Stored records

*** Begin section ***

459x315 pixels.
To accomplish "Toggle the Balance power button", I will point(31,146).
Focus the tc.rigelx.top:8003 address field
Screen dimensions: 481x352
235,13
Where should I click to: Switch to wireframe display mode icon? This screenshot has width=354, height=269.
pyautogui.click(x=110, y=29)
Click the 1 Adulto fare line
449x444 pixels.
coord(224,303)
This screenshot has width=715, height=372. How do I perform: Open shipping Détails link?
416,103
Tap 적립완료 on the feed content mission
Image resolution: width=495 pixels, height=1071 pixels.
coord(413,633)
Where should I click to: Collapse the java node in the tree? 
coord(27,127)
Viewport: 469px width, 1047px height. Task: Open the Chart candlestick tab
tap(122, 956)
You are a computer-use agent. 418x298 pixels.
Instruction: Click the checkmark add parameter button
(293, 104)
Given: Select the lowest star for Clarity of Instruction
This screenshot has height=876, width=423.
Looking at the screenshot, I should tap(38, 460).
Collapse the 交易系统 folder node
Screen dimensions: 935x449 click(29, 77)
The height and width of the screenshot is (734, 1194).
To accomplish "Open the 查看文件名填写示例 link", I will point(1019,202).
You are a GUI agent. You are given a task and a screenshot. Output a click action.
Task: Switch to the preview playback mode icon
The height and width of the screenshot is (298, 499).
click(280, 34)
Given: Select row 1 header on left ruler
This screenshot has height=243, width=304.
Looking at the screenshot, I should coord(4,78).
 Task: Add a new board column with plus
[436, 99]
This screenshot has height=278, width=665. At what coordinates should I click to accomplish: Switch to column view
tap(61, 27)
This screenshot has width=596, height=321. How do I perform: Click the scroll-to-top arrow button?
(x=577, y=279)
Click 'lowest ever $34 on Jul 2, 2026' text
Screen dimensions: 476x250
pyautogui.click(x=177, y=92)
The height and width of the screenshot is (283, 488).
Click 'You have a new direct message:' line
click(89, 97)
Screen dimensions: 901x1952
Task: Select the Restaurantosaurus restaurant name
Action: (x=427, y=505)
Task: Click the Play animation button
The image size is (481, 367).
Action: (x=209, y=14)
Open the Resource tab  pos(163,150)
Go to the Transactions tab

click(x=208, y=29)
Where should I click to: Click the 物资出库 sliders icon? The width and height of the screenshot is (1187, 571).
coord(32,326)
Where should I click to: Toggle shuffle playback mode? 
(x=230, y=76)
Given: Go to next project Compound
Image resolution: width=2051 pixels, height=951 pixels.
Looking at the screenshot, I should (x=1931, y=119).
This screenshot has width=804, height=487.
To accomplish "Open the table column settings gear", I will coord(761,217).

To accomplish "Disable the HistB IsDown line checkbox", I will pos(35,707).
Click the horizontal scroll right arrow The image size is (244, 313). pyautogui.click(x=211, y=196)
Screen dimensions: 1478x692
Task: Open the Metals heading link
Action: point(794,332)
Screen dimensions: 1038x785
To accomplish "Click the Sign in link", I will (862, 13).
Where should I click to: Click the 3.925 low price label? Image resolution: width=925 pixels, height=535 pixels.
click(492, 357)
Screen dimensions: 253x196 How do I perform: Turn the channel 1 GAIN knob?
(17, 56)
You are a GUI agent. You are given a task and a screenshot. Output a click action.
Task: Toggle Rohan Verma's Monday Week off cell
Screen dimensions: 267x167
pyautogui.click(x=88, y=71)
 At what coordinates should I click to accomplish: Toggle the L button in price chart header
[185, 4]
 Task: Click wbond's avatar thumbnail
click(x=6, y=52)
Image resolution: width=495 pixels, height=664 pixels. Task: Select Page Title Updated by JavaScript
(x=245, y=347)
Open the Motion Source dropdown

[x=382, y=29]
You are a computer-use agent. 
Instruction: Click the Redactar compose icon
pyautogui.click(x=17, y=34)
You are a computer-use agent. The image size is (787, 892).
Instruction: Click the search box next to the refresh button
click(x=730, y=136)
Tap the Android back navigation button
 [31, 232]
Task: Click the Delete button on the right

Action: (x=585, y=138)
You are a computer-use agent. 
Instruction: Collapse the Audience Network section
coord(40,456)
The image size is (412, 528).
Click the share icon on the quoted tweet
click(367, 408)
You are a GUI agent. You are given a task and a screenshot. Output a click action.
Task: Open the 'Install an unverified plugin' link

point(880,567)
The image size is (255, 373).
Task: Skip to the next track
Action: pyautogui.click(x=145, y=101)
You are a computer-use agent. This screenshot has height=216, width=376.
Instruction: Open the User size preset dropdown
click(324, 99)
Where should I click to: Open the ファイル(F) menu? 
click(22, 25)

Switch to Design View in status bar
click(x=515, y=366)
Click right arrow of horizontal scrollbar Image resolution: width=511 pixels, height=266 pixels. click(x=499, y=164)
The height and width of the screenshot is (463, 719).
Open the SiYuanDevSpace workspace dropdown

*** End section ***

- _EXERCISE INSTRUCTIONS_
Could you give the data again, word for word?

- _EXERCISE OUTPUT_
459x315 pixels.
To accomplish "Toggle the Balance power button", I will point(31,146).
Focus the tc.rigelx.top:8003 address field
Screen dimensions: 481x352
235,13
Where should I click to: Switch to wireframe display mode icon? This screenshot has width=354, height=269.
pyautogui.click(x=110, y=29)
Click the 1 Adulto fare line
449x444 pixels.
coord(224,303)
This screenshot has width=715, height=372. How do I perform: Open shipping Détails link?
416,103
Tap 적립완료 on the feed content mission
Image resolution: width=495 pixels, height=1071 pixels.
coord(413,633)
Where should I click to: Collapse the java node in the tree? 
coord(27,127)
Viewport: 469px width, 1047px height. Task: Open the Chart candlestick tab
tap(122, 956)
You are a computer-use agent. 418x298 pixels.
Instruction: Click the checkmark add parameter button
(293, 104)
Given: Select the lowest star for Clarity of Instruction
This screenshot has height=876, width=423.
Looking at the screenshot, I should tap(38, 460).
Collapse the 交易系统 folder node
Screen dimensions: 935x449 click(29, 77)
The height and width of the screenshot is (734, 1194).
To accomplish "Open the 查看文件名填写示例 link", I will point(1019,202).
You are a GUI agent. You are given a task and a screenshot. Output a click action.
Task: Switch to the preview playback mode icon
The height and width of the screenshot is (298, 499).
click(280, 34)
Given: Select row 1 header on left ruler
This screenshot has height=243, width=304.
Looking at the screenshot, I should coord(4,78).
 Task: Add a new board column with plus
[436, 99]
This screenshot has height=278, width=665. At what coordinates should I click to accomplish: Switch to column view
tap(61, 27)
This screenshot has width=596, height=321. How do I perform: Click the scroll-to-top arrow button?
(x=577, y=279)
Click 'lowest ever $34 on Jul 2, 2026' text
Screen dimensions: 476x250
pyautogui.click(x=177, y=92)
The height and width of the screenshot is (283, 488).
Click 'You have a new direct message:' line
click(89, 97)
Screen dimensions: 901x1952
Task: Select the Restaurantosaurus restaurant name
Action: (x=427, y=505)
Task: Click the Play animation button
The image size is (481, 367).
Action: (x=209, y=14)
Open the Resource tab  pos(163,150)
Go to the Transactions tab

click(x=208, y=29)
Where should I click to: Click the 物资出库 sliders icon? The width and height of the screenshot is (1187, 571).
coord(32,326)
Where should I click to: Toggle shuffle playback mode? 
(x=230, y=76)
Given: Go to next project Compound
Image resolution: width=2051 pixels, height=951 pixels.
Looking at the screenshot, I should (x=1931, y=119).
This screenshot has width=804, height=487.
To accomplish "Open the table column settings gear", I will coord(761,217).

To accomplish "Disable the HistB IsDown line checkbox", I will pos(35,707).
Click the horizontal scroll right arrow The image size is (244, 313). pyautogui.click(x=211, y=196)
Screen dimensions: 1478x692
Task: Open the Metals heading link
Action: point(794,332)
Screen dimensions: 1038x785
To accomplish "Click the Sign in link", I will (862, 13).
Where should I click to: Click the 3.925 low price label? Image resolution: width=925 pixels, height=535 pixels.
click(492, 357)
Screen dimensions: 253x196 How do I perform: Turn the channel 1 GAIN knob?
(17, 56)
You are a GUI agent. You are given a task and a screenshot. Output a click action.
Task: Toggle Rohan Verma's Monday Week off cell
Screen dimensions: 267x167
pyautogui.click(x=88, y=71)
 At what coordinates should I click to accomplish: Toggle the L button in price chart header
[185, 4]
 Task: Click wbond's avatar thumbnail
click(x=6, y=52)
Image resolution: width=495 pixels, height=664 pixels. Task: Select Page Title Updated by JavaScript
(x=245, y=347)
Open the Motion Source dropdown

[x=382, y=29]
You are a computer-use agent. 
Instruction: Click the Redactar compose icon
pyautogui.click(x=17, y=34)
You are a computer-use agent. The image size is (787, 892).
Instruction: Click the search box next to the refresh button
click(x=730, y=136)
Tap the Android back navigation button
 [31, 232]
Task: Click the Delete button on the right

Action: (x=585, y=138)
You are a computer-use agent. 
Instruction: Collapse the Audience Network section
coord(40,456)
The image size is (412, 528).
Click the share icon on the quoted tweet
click(367, 408)
You are a GUI agent. You are given a task and a screenshot. Output a click action.
Task: Open the 'Install an unverified plugin' link

point(880,567)
The image size is (255, 373).
Task: Skip to the next track
Action: pyautogui.click(x=145, y=101)
You are a computer-use agent. This screenshot has height=216, width=376.
Instruction: Open the User size preset dropdown
click(324, 99)
Where should I click to: Open the ファイル(F) menu? 
click(22, 25)

Switch to Design View in status bar
click(x=515, y=366)
Click right arrow of horizontal scrollbar Image resolution: width=511 pixels, height=266 pixels. click(x=499, y=164)
The height and width of the screenshot is (463, 719).
Open the SiYuanDevSpace workspace dropdown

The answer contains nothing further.